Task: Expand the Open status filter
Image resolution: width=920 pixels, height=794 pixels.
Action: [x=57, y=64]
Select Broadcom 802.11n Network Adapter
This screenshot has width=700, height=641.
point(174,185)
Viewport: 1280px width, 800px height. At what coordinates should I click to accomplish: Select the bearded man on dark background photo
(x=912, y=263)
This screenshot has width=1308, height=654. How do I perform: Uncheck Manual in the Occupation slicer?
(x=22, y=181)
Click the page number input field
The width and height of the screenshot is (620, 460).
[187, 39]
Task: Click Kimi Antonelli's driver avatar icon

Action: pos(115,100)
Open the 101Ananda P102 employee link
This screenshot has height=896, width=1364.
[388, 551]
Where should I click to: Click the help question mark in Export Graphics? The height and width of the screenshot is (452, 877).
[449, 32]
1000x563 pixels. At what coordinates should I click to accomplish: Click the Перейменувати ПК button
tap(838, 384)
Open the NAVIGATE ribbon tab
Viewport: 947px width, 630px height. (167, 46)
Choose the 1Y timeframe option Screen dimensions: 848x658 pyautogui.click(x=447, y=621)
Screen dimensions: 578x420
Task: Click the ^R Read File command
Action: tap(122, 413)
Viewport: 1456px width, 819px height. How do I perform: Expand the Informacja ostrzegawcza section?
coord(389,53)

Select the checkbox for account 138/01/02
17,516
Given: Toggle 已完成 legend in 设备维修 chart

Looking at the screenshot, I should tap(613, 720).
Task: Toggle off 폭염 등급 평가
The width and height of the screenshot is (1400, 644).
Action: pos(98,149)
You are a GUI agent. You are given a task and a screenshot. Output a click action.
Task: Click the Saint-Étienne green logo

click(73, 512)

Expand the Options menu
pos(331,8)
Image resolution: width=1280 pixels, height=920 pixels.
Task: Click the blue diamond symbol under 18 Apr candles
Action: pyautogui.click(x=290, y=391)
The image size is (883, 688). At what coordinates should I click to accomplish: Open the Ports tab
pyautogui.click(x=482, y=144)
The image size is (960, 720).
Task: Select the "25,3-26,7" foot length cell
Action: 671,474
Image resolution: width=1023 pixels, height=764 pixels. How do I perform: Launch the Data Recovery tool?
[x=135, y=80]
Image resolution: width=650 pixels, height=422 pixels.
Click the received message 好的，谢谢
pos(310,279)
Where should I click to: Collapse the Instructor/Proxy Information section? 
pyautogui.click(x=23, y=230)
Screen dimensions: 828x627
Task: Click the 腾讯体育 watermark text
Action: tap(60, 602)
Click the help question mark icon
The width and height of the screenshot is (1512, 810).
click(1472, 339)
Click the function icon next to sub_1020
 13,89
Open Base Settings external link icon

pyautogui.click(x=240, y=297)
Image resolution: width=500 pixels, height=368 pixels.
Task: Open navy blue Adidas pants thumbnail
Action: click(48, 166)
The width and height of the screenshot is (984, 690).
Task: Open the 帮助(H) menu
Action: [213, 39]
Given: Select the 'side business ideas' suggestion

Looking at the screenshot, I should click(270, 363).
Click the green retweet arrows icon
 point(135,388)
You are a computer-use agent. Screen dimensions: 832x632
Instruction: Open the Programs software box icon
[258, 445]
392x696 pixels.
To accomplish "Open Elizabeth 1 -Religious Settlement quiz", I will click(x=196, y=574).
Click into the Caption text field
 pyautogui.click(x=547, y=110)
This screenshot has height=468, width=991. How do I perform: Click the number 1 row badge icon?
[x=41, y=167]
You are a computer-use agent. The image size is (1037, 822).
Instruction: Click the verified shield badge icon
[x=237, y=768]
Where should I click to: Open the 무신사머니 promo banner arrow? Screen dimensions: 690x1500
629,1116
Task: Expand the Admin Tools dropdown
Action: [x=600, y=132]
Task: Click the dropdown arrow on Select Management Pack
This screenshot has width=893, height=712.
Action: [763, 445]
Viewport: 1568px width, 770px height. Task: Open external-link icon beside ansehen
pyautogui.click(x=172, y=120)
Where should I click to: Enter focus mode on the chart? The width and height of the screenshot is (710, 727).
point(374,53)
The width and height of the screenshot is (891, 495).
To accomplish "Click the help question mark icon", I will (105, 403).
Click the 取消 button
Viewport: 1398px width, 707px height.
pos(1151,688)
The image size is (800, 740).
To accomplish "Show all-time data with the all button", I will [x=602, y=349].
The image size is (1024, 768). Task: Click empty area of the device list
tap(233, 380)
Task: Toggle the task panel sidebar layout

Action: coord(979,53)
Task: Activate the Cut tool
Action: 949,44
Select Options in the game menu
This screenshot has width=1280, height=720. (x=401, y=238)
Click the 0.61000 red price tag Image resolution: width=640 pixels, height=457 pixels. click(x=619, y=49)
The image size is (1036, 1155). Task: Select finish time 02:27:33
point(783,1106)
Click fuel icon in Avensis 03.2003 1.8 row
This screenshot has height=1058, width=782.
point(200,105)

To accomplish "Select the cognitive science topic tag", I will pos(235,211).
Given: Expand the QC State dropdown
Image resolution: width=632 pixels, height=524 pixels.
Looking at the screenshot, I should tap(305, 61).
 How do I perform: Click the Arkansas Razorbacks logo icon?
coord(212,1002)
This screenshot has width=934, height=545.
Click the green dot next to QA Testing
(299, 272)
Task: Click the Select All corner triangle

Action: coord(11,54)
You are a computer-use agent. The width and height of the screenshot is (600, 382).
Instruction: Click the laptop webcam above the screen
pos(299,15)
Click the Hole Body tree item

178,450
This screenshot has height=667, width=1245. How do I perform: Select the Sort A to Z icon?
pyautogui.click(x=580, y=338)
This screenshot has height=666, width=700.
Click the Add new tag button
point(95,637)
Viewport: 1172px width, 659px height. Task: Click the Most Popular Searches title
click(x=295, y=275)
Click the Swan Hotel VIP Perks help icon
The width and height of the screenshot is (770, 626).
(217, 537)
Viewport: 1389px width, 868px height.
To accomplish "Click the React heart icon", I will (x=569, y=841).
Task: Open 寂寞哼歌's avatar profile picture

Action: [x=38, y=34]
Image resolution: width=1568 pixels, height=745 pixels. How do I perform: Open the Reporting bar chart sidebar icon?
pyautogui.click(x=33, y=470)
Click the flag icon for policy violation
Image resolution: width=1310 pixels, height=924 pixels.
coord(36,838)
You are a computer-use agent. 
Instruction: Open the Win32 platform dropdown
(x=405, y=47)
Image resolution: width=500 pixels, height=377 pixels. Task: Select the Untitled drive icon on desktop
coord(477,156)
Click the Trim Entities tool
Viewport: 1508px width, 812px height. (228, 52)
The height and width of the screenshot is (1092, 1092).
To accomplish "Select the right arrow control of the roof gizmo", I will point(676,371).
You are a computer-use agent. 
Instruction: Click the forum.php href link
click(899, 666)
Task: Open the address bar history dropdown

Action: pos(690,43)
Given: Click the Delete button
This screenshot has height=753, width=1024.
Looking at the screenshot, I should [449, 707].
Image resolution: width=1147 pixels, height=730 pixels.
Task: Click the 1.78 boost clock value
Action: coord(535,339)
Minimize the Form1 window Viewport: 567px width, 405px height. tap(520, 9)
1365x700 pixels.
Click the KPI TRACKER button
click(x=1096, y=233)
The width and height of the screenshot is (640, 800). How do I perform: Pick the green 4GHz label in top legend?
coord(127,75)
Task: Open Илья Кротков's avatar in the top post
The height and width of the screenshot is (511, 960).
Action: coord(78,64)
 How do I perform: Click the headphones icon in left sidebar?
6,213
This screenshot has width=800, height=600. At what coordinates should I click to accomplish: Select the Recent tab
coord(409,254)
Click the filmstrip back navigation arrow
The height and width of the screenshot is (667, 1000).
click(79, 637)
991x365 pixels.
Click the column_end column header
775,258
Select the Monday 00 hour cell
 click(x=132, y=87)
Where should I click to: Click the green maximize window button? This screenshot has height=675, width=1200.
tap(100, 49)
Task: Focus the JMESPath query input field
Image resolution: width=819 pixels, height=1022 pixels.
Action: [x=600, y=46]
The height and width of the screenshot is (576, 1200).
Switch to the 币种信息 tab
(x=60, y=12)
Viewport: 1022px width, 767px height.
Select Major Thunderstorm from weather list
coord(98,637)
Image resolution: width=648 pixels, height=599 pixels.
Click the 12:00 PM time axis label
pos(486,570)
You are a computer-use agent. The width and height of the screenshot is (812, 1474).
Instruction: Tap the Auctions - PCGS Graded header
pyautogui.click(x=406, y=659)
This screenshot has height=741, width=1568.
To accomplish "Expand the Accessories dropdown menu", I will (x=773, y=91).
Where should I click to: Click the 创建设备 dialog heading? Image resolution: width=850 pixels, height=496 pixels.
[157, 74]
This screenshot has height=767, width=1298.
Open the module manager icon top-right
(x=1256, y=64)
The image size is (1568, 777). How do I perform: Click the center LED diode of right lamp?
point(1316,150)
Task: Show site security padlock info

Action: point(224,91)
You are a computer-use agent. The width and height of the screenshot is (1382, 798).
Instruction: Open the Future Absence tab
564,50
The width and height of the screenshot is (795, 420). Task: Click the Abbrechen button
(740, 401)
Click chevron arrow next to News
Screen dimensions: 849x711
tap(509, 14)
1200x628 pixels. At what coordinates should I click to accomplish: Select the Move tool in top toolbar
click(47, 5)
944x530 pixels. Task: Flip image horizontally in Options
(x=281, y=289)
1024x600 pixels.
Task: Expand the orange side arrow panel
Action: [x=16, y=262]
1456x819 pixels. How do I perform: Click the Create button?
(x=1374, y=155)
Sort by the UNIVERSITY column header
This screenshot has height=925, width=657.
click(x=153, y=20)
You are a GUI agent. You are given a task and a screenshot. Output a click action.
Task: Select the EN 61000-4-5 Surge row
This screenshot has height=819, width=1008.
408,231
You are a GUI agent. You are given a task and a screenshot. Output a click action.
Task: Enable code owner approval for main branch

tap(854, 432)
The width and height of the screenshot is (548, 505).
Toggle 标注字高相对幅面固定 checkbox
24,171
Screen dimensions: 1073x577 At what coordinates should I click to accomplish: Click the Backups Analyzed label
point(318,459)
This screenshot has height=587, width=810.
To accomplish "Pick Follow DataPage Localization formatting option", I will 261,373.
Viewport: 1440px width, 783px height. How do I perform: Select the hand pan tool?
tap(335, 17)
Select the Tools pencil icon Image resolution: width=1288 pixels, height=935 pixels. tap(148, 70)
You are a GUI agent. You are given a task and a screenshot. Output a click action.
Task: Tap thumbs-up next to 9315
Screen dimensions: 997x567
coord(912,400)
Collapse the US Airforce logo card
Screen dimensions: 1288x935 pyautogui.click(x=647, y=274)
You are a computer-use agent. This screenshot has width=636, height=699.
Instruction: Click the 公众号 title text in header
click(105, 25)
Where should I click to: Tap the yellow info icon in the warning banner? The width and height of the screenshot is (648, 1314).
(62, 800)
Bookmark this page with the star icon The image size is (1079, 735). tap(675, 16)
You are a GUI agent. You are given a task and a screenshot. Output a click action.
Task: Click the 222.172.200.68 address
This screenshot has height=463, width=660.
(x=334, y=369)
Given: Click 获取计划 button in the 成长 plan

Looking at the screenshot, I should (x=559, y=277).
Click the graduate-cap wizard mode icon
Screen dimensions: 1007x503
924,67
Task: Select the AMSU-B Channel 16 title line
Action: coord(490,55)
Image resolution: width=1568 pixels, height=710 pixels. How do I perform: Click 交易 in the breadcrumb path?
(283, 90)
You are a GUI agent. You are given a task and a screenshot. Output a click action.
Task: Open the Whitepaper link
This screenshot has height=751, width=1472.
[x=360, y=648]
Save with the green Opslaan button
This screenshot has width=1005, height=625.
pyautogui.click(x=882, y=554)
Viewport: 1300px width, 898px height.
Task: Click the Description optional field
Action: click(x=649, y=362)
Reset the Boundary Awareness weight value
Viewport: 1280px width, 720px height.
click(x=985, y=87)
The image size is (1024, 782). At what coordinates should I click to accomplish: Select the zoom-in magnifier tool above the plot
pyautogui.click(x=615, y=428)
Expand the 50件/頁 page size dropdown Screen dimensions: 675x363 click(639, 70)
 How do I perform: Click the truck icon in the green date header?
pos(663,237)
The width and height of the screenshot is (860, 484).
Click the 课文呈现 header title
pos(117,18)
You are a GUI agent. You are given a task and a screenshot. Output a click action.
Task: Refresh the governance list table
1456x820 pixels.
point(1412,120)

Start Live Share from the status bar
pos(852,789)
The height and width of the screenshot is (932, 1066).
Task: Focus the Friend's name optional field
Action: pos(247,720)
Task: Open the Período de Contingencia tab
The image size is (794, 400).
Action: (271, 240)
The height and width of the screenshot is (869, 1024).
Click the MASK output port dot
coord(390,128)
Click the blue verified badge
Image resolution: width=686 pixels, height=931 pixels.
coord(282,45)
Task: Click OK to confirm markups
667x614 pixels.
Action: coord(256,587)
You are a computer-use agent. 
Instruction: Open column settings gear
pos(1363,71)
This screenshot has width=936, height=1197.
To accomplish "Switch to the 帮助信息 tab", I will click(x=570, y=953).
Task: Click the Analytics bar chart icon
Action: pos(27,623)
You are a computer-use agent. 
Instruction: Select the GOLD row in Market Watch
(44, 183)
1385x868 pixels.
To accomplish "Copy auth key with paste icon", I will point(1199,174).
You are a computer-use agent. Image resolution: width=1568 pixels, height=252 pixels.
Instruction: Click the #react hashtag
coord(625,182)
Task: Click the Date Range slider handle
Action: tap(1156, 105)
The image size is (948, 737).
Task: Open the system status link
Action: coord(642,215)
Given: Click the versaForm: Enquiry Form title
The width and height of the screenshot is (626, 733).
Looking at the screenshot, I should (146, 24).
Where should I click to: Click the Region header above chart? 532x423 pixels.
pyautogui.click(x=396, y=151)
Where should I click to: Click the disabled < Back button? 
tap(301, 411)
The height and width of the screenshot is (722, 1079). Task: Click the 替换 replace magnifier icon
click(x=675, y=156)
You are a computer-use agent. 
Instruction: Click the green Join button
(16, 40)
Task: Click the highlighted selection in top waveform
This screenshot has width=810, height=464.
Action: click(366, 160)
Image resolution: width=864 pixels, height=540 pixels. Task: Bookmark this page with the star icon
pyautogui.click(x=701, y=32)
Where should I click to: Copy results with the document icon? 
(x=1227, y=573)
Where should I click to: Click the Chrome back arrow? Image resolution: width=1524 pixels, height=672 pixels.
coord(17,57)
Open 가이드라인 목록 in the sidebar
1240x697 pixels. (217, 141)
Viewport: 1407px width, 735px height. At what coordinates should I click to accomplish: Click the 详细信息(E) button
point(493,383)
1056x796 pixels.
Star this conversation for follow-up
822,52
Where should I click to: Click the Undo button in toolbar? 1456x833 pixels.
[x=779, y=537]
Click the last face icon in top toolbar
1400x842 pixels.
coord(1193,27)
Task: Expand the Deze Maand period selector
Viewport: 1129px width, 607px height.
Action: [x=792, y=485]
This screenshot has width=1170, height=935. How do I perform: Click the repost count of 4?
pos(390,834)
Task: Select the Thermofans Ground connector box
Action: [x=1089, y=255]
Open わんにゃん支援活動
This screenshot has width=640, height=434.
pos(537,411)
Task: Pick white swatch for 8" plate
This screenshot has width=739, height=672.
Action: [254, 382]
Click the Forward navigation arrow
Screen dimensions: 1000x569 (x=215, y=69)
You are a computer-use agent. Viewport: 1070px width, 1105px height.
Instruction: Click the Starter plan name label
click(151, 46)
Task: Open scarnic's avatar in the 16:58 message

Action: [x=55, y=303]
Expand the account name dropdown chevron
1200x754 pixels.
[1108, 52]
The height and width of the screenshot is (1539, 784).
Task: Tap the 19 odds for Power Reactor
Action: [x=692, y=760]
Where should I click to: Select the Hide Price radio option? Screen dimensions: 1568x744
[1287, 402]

> [What this task involves]
What is needed is an exact copy of the lines from the one containing "Click the Forward navigation arrow" through the last line of the records above, both included.

> [Written response]
Click the Forward navigation arrow
Screen dimensions: 1000x569 (x=215, y=69)
You are a computer-use agent. Viewport: 1070px width, 1105px height.
Instruction: Click the Starter plan name label
click(151, 46)
Task: Open scarnic's avatar in the 16:58 message

Action: [x=55, y=303]
Expand the account name dropdown chevron
1200x754 pixels.
[1108, 52]
The height and width of the screenshot is (1539, 784).
Task: Tap the 19 odds for Power Reactor
Action: [x=692, y=760]
Where should I click to: Select the Hide Price radio option? Screen dimensions: 1568x744
[1287, 402]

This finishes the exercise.